Awarded by the Sultan of Pahang
- Type: Order
- Founded: 25 May 1967
- Royal house: House of Bendahara
- Status: Currently constituted
- Sovereign: Al-Sultan Abdullah Ri'ayatuddin Al-Mustafa Billah Shah
- Grades: 1st class (DK I) 2nd class (DK II)

Precedence
- Next (higher): Royal Family Order of Pahang
- Next (lower): Order of Al-Sultan Abdullah of Pahang

= Family Order of the Crown of Indra of Pahang =

Honorific order of the Sultanate of Pahang

The Most Esteemed Family Order of the Crown of Indra of Pahang (Malay: Darjah Kerabat Sri Indera Mahkota Pahang Yang Amat Dihormati) is an honorific order of the Sultanate of Pahang.

== History ==
Instituted on 25 May 1967, the order is awarded to the Pahang royal family members and members of other royal families in Malaysia.
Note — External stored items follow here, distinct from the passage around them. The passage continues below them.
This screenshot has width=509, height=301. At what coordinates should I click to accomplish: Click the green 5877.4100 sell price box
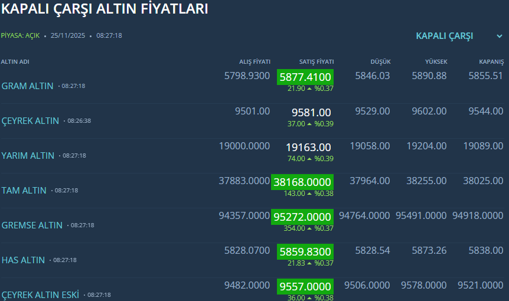[305, 77]
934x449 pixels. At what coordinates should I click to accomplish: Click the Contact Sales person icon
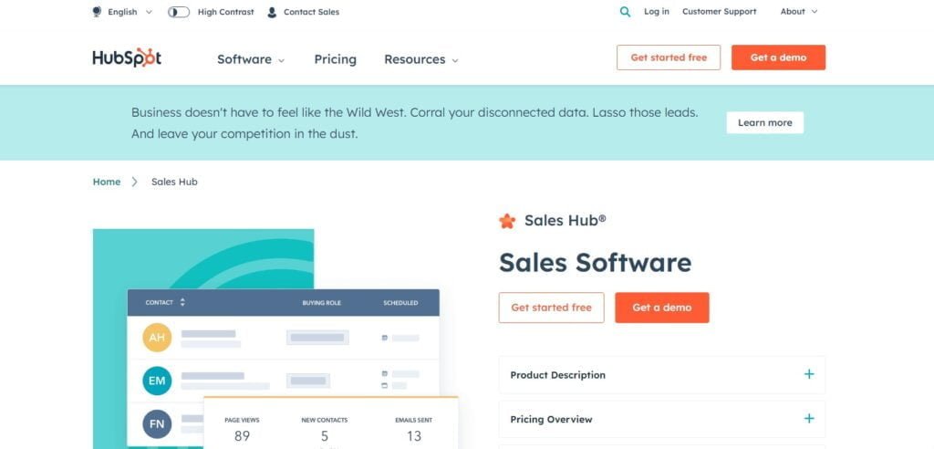(272, 12)
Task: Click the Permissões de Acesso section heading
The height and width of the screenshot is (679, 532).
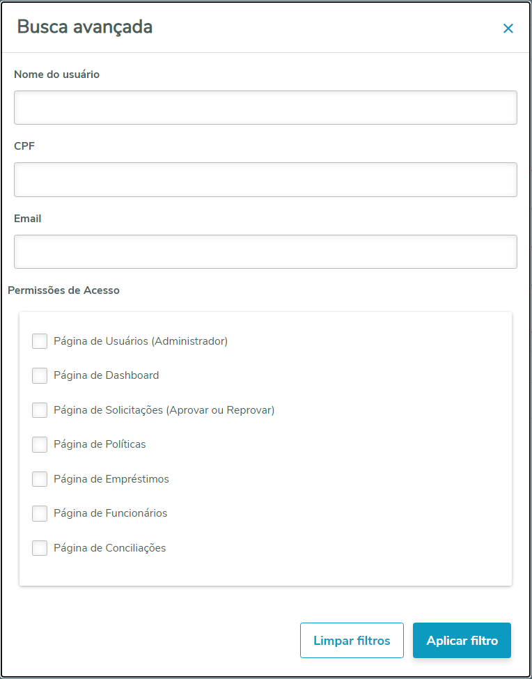Action: (63, 290)
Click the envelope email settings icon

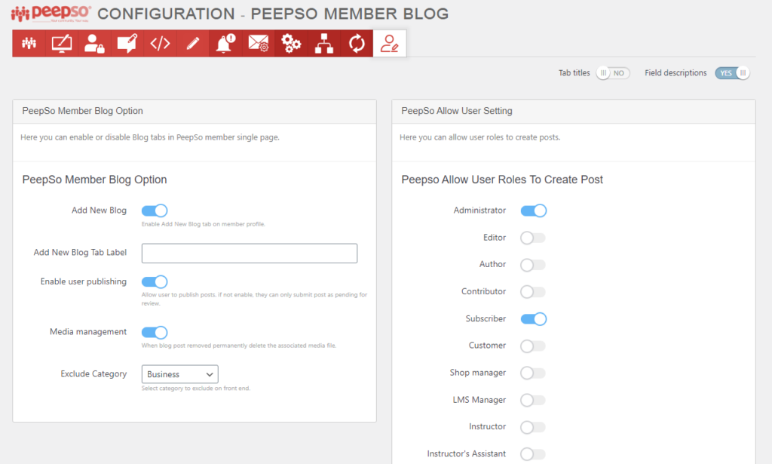[259, 44]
It is also awarded to notable individuals who have excellent contributions to the State, approved by the Sultan of Pahang.

== Classes ==
It is awarded in two classes:

- Member 1st class (Darjah Kerabat Sri Indera Mahkota Pahang Yang Amat Dihormati Kelas I, post-nominal letters : DK I)
- Member 2nd class (Darjah Kerabat Sri Indera Mahkota Pahang Yang Amat Dihormati Kelas II, post-nominal letters : DK II)

== Notable recipients ==

- Al-Sultan Abdullah Ri'ayatuddin Al-Mustafa Billah Shah (DK I)
- Tunku Azizah Aminah Maimunah Iskandariah (DK I)
- Abdul Razak Hussein (DK I, 1973)
- Sultan Hassanal Bolkiah (DK I, 1984)
- Che Puan Besar Kalsom Abdullah (DK I, 1999)
- Tuanku Syed Sirajuddin (DK I, 2005)
- Tuanku Tengku Fauziah (DK I, 2005)
- Abdullah Ahmad Badawi (DK II, 2006)
- Tengku Fahad Mua'adzam Shah (DK II, 2008)
- Najib Razak (DK II, 2010)
- Tengku Hassanal Ibrahim Alam Shah (DK I, 2019)
- Sultan Nazrin Muizzuddin Shah (DK I, 2019)
- Sultan Sharafuddin Idris Shah (DK I, 2021)
- Sultan Ibrahim (DK I, 2023) (DK II, 1997)
- Sultan Muhammad V (DK I, 2023)
- Prince Ali bin Hussein (DK II, 2024)

== See also ==

- Orders, decorations, and medals of the Malaysian states and federal territories#Pahang
- Orders, decorations, and medals of Pahang
- List of post-nominal letters (Pahang)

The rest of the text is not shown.